### WHAT THE EXERCISE ASKS
Rewrite the listing below with "Databox" switched to "Dropbox" wherever it appears. Keep every other part the same.

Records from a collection
· · · ·

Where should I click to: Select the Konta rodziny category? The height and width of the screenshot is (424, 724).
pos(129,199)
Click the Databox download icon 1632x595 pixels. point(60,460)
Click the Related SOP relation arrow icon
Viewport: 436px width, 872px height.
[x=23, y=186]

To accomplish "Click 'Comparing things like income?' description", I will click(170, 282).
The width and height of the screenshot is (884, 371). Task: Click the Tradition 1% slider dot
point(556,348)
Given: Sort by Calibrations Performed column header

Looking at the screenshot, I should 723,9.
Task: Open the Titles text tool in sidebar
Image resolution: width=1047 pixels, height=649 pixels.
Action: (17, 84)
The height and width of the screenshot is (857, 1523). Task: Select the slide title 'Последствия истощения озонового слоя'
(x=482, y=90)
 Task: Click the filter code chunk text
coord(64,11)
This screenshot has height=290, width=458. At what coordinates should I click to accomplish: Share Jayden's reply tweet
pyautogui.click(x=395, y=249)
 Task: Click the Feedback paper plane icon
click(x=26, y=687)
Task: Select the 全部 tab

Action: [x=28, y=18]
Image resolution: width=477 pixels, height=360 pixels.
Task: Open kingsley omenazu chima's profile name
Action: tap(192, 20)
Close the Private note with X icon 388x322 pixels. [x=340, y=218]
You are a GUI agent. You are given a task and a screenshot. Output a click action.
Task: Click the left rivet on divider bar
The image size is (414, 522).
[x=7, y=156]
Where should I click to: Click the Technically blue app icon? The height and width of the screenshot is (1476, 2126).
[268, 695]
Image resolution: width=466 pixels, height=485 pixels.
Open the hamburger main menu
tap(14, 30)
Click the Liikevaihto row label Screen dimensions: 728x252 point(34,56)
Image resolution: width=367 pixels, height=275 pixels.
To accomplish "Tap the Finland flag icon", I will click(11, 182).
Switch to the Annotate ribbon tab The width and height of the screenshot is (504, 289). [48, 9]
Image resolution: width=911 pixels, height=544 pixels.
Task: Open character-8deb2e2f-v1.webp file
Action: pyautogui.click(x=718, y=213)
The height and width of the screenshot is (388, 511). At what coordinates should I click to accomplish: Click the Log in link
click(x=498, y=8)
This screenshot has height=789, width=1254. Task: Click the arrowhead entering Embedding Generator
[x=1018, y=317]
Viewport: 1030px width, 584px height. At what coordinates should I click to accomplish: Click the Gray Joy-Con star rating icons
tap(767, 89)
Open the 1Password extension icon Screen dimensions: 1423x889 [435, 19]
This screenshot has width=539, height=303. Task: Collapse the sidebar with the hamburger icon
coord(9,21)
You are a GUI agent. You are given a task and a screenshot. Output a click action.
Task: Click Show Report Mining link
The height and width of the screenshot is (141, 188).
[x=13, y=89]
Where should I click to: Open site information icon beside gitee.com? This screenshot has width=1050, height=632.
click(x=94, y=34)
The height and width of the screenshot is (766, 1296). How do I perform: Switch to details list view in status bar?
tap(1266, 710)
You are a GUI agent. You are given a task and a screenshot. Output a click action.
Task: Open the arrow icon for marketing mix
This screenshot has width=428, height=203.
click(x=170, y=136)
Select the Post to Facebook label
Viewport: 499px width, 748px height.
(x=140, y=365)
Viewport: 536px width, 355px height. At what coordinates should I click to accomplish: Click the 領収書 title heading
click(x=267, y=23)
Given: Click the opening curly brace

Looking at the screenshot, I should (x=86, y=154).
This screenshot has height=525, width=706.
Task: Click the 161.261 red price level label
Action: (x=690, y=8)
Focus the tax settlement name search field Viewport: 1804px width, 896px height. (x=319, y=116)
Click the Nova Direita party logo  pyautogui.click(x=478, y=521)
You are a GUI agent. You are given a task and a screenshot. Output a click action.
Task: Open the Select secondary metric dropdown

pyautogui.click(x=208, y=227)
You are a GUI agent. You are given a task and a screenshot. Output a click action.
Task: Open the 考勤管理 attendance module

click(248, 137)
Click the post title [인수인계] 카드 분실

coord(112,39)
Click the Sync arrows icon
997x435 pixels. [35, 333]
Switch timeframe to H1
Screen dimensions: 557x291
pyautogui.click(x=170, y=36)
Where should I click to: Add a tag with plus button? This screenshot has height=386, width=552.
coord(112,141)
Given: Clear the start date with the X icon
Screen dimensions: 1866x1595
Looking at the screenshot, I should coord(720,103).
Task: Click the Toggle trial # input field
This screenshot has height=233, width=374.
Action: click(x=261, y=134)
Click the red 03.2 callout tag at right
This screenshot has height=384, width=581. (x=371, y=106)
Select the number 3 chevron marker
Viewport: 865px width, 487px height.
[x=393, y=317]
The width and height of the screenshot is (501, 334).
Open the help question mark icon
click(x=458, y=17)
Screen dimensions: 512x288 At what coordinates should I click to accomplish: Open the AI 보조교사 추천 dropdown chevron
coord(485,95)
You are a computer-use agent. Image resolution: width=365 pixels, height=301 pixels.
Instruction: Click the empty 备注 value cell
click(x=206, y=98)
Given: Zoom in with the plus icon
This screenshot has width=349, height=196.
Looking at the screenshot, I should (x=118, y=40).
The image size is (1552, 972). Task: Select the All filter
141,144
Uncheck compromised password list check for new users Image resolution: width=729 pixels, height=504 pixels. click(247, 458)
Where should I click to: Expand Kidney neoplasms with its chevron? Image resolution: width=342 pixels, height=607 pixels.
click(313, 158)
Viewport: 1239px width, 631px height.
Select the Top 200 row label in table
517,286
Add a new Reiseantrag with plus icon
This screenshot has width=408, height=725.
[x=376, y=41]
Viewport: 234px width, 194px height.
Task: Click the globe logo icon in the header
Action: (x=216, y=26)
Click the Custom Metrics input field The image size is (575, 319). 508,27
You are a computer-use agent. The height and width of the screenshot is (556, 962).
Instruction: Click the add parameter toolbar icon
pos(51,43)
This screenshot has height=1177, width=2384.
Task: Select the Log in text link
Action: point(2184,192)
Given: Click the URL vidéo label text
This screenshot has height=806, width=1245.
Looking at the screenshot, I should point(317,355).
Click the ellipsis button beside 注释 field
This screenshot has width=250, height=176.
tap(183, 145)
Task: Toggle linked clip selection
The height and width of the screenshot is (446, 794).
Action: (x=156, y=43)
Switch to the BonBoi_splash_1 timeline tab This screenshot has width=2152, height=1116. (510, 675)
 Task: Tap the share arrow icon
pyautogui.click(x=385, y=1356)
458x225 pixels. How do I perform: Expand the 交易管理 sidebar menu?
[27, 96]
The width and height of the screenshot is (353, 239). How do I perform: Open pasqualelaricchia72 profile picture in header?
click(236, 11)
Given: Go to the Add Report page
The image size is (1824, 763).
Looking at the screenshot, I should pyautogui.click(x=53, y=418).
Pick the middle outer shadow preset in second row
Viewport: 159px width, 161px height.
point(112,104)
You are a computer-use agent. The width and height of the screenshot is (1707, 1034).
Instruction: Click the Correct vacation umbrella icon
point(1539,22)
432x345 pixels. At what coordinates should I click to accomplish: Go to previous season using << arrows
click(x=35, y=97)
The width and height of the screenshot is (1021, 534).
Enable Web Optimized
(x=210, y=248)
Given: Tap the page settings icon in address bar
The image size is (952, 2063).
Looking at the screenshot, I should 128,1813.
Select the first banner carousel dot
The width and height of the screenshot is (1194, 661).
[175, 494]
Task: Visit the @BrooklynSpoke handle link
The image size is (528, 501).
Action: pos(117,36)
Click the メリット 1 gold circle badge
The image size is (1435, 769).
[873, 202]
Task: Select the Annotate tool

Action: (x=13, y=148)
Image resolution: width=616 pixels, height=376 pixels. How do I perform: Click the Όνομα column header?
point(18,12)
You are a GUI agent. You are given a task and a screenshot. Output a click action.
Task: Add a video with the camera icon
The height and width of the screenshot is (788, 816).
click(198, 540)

· · · ·

### EXERCISE RESPONSE
Where should I click to: Select the Konta rodziny category? The height and width of the screenshot is (424, 724).
pos(129,199)
Click the Dropbox download icon 1632x595 pixels. point(60,460)
Click the Related SOP relation arrow icon
Viewport: 436px width, 872px height.
[x=23, y=186]

To accomplish "Click 'Comparing things like income?' description", I will click(170, 282).
The width and height of the screenshot is (884, 371). Task: Click the Tradition 1% slider dot
point(556,348)
Given: Sort by Calibrations Performed column header

Looking at the screenshot, I should 723,9.
Task: Open the Titles text tool in sidebar
Image resolution: width=1047 pixels, height=649 pixels.
Action: (17, 84)
The height and width of the screenshot is (857, 1523). Task: Select the slide title 'Последствия истощения озонового слоя'
(x=482, y=90)
 Task: Click the filter code chunk text
coord(64,11)
This screenshot has height=290, width=458. At what coordinates should I click to accomplish: Share Jayden's reply tweet
pyautogui.click(x=395, y=249)
 Task: Click the Feedback paper plane icon
click(x=26, y=687)
Task: Select the 全部 tab

Action: [x=28, y=18]
Image resolution: width=477 pixels, height=360 pixels.
Task: Open kingsley omenazu chima's profile name
Action: tap(192, 20)
Close the Private note with X icon 388x322 pixels. [x=340, y=218]
You are a GUI agent. You are given a task and a screenshot. Output a click action.
Task: Click the left rivet on divider bar
The image size is (414, 522).
[x=7, y=156]
Where should I click to: Click the Technically blue app icon? The height and width of the screenshot is (1476, 2126).
[268, 695]
Image resolution: width=466 pixels, height=485 pixels.
Open the hamburger main menu
tap(14, 30)
Click the Liikevaihto row label Screen dimensions: 728x252 point(34,56)
Image resolution: width=367 pixels, height=275 pixels.
To accomplish "Tap the Finland flag icon", I will click(11, 182).
Switch to the Annotate ribbon tab The width and height of the screenshot is (504, 289). [48, 9]
Image resolution: width=911 pixels, height=544 pixels.
Task: Open character-8deb2e2f-v1.webp file
Action: pyautogui.click(x=718, y=213)
The height and width of the screenshot is (388, 511). At what coordinates should I click to accomplish: Click the Log in link
click(x=498, y=8)
This screenshot has height=789, width=1254. Task: Click the arrowhead entering Embedding Generator
[x=1018, y=317]
Viewport: 1030px width, 584px height. At what coordinates should I click to accomplish: Click the Gray Joy-Con star rating icons
tap(767, 89)
Open the 1Password extension icon Screen dimensions: 1423x889 [435, 19]
This screenshot has width=539, height=303. Task: Collapse the sidebar with the hamburger icon
coord(9,21)
You are a GUI agent. You are given a task and a screenshot. Output a click action.
Task: Click Show Report Mining link
The height and width of the screenshot is (141, 188).
[x=13, y=89]
Where should I click to: Open site information icon beside gitee.com? This screenshot has width=1050, height=632.
click(x=94, y=34)
The height and width of the screenshot is (766, 1296). How do I perform: Switch to details list view in status bar?
tap(1266, 710)
You are a GUI agent. You are given a task and a screenshot. Output a click action.
Task: Open the arrow icon for marketing mix
This screenshot has width=428, height=203.
click(x=170, y=136)
Select the Post to Facebook label
Viewport: 499px width, 748px height.
(x=140, y=365)
Viewport: 536px width, 355px height. At what coordinates should I click to accomplish: Click the 領収書 title heading
click(x=267, y=23)
Given: Click the opening curly brace

Looking at the screenshot, I should (x=86, y=154).
This screenshot has height=525, width=706.
Task: Click the 161.261 red price level label
Action: (x=690, y=8)
Focus the tax settlement name search field Viewport: 1804px width, 896px height. (x=319, y=116)
Click the Nova Direita party logo  pyautogui.click(x=478, y=521)
You are a GUI agent. You are given a task and a screenshot. Output a click action.
Task: Open the Select secondary metric dropdown

pyautogui.click(x=208, y=227)
You are a GUI agent. You are given a task and a screenshot. Output a click action.
Task: Open the 考勤管理 attendance module

click(248, 137)
Click the post title [인수인계] 카드 분실

coord(112,39)
Click the Sync arrows icon
997x435 pixels. [35, 333]
Switch timeframe to H1
Screen dimensions: 557x291
pyautogui.click(x=170, y=36)
Where should I click to: Add a tag with plus button? This screenshot has height=386, width=552.
coord(112,141)
Given: Clear the start date with the X icon
Screen dimensions: 1866x1595
Looking at the screenshot, I should coord(720,103).
Task: Click the Toggle trial # input field
This screenshot has height=233, width=374.
Action: click(x=261, y=134)
Click the red 03.2 callout tag at right
This screenshot has height=384, width=581. (x=371, y=106)
Select the number 3 chevron marker
Viewport: 865px width, 487px height.
[x=393, y=317]
The width and height of the screenshot is (501, 334).
Open the help question mark icon
click(x=458, y=17)
Screen dimensions: 512x288 At what coordinates should I click to accomplish: Open the AI 보조교사 추천 dropdown chevron
coord(485,95)
You are a computer-use agent. Image resolution: width=365 pixels, height=301 pixels.
Instruction: Click the empty 备注 value cell
click(x=206, y=98)
Given: Zoom in with the plus icon
This screenshot has width=349, height=196.
Looking at the screenshot, I should (x=118, y=40).
The image size is (1552, 972). Task: Select the All filter
141,144
Uncheck compromised password list check for new users Image resolution: width=729 pixels, height=504 pixels. click(247, 458)
Where should I click to: Expand Kidney neoplasms with its chevron? Image resolution: width=342 pixels, height=607 pixels.
click(313, 158)
Viewport: 1239px width, 631px height.
Select the Top 200 row label in table
517,286
Add a new Reiseantrag with plus icon
This screenshot has width=408, height=725.
[x=376, y=41]
Viewport: 234px width, 194px height.
Task: Click the globe logo icon in the header
Action: (x=216, y=26)
Click the Custom Metrics input field The image size is (575, 319). 508,27
You are a computer-use agent. The height and width of the screenshot is (556, 962).
Instruction: Click the add parameter toolbar icon
pos(51,43)
This screenshot has height=1177, width=2384.
Task: Select the Log in text link
Action: point(2184,192)
Given: Click the URL vidéo label text
This screenshot has height=806, width=1245.
Looking at the screenshot, I should point(317,355).
Click the ellipsis button beside 注释 field
This screenshot has width=250, height=176.
tap(183, 145)
Task: Toggle linked clip selection
The height and width of the screenshot is (446, 794).
Action: (x=156, y=43)
Switch to the BonBoi_splash_1 timeline tab This screenshot has width=2152, height=1116. (510, 675)
 Task: Tap the share arrow icon
pyautogui.click(x=385, y=1356)
458x225 pixels. How do I perform: Expand the 交易管理 sidebar menu?
[27, 96]
The width and height of the screenshot is (353, 239). How do I perform: Open pasqualelaricchia72 profile picture in header?
click(236, 11)
Given: Go to the Add Report page
The image size is (1824, 763).
Looking at the screenshot, I should pyautogui.click(x=53, y=418).
Pick the middle outer shadow preset in second row
Viewport: 159px width, 161px height.
point(112,104)
You are a computer-use agent. The width and height of the screenshot is (1707, 1034).
Instruction: Click the Correct vacation umbrella icon
point(1539,22)
432x345 pixels. At what coordinates should I click to accomplish: Go to previous season using << arrows
click(x=35, y=97)
The width and height of the screenshot is (1021, 534).
Enable Web Optimized
(x=210, y=248)
Given: Tap the page settings icon in address bar
The image size is (952, 2063).
Looking at the screenshot, I should 128,1813.
Select the first banner carousel dot
The width and height of the screenshot is (1194, 661).
[175, 494]
Task: Visit the @BrooklynSpoke handle link
The image size is (528, 501).
Action: pos(117,36)
Click the メリット 1 gold circle badge
The image size is (1435, 769).
[873, 202]
Task: Select the Annotate tool

Action: (x=13, y=148)
Image resolution: width=616 pixels, height=376 pixels. How do I perform: Click the Όνομα column header?
point(18,12)
You are a GUI agent. You are given a task and a screenshot. Output a click action.
Task: Add a video with the camera icon
The height and width of the screenshot is (788, 816).
click(198, 540)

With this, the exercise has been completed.